In Missouri, the attorney general’s office announced last week that law enforcement organizations in 11 states arrested 102 suspects related to human trafficking crimes. This multi-agency effort also resulted in the rescue of 47 victims and sex workers.
The AG’s office said that the multi-state bust, dubbed Operation United Front, occurred last Thursday night and Friday morning. The office added that each state handled its own operation simultaneously and shared information with law enforcement in Missouri.
Multi-State Efforts Leads To Major Results
The office noted that before this human trafficking operation, the state provided training and information about the best ways to do these complex operations with other states. Other states that were part of the operation were:
- North Dakota
- South Dakota
Last week, Missouri AG Eric Schmitt said that Operation United Front was one of the largest human trafficking busts in recent history that involved unprecedented coordination between many states and jurisdictions.
Schmitt noted that when multiple law enforcement and government agencies work together, it’s possible to derail human and sex trafficking, which usually crosses many jurisdictions. Also, he said that the AG’s office in Missouri will never stop investigating and stopping human trafficking in the state, he added.
The AG’s office stated that police made arrests and rescues by using sting human trafficking operations that focused on buyer-centric and victim-centric methods. These techniques usually feature undercover police officers who set up meetups and dates with potential victims and rescue those people. Or, they may pretend they are victims and arrest the traffickers and buyers at the meetups.
Sting Took Place At A Kansas City Business
Missouri law enforcement officials noted that the sting in Missouri occurred at a business in Kansas City where two suspects were arrested. Also, four victims were rescued, and 11 victims received services to help them get out of the sex trafficking world.
Many of the sex trafficking victims are under 18 and don’t know any other way to make a living, which the traffickers exploit.
Kentucky law enforcement made the most arrests – 46 – and 21 sex trafficking victims were rescued. In Iowa, law enforcement arrested 11 suspects and seized hundreds of thousands of dollars of US currency.
In Texas, state law enforcement arrested four suspects, and seven were nabbed in Nebraska.
Law enforcement officials in Michigan also stated last week they had made several sex trafficking arrests.
Schmitt noted that the operation in South Dakota occurred at the Sturgis Biker Rally, and nine people were arrested. Eight of the arrests involved the enticement of a minor online, and another was for attempting commercial sex trafficking of someone under 18.
Iowa Law Enforcement Executed 10 Search Warrants
Iowa law enforcement was especially aggressive during the human trafficking operation. The Department of Public Safety in the state stated that it executed 10 search warrants, pinpointed five businesses that were working in sex trafficking, made 11 arrests and seized at least $50,000 in cash.

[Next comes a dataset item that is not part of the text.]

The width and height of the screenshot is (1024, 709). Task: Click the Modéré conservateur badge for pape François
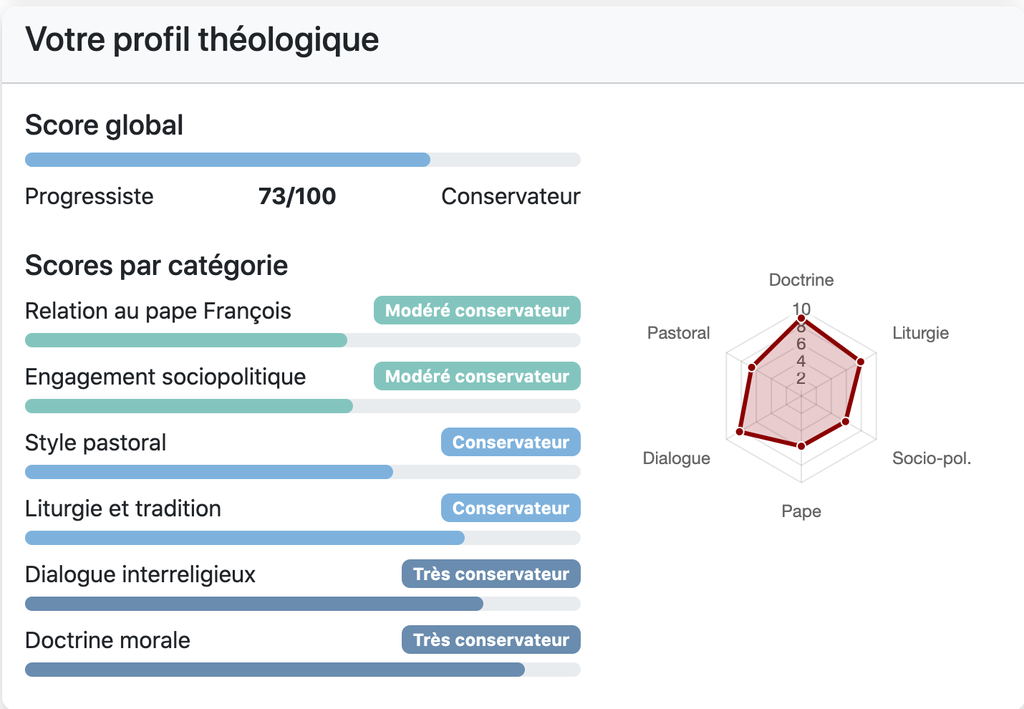coord(477,311)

Officials for Iowa DPS stated that human trafficking hurts the state because it’s close to Chicago and Kansas City and major intersection system intersections. That’s why human trafficking is rising in Iowa, and it happens in many settings.
DPS also said that it rescued and offered medical supplies and services to sex workers and victims. Further, it arrested suspects across the US that were linked to human trafficking.
DPS said other states performed minor recovery work intended to rescue people most vulnerable and manipulate by suspected human traffickers.
Minnesota School Also Accused Of Sex Trafficking In August
The sex trafficking sting operation above produced impressive results, but sex trafficking still occurs throughout the country.
For example, an acupuncture school in Minneapolis, Minnesota, recently had a massage program shut down because of suspicions it was engaging in sex trafficking. This is a problem that has been rising in Minnesota and recently caught the attention of law enforcement.
A class-action lawsuit was filed against the American Academy of Acupuncture and Oriental Medicine. It alleged that the owners engaged in a scheme to steal wages from several acupuncturists.
The federal lawsuit claims that the previous owner didn’t offer meal breaks or overtime and withheld 5% of the acupuncturists’ salaries to reduce losses from canceled appointments.
The Office of Higher Education in Minnesota closed the school’s massage and acupuncturist programs and ordered the owners to sell the business in 2020. This was after the office discovered the company was engaged in human trafficking and prostitution.
AAAOM was highlighted in a news story that dug into signs of sex trafficking in schools across the United States. In addition, researchers involved in the case highlighted several failures in enforcement and oversight related to the problem.
However, the attorneys for the defendants have denied the sex trafficking and wage-withholding allegations.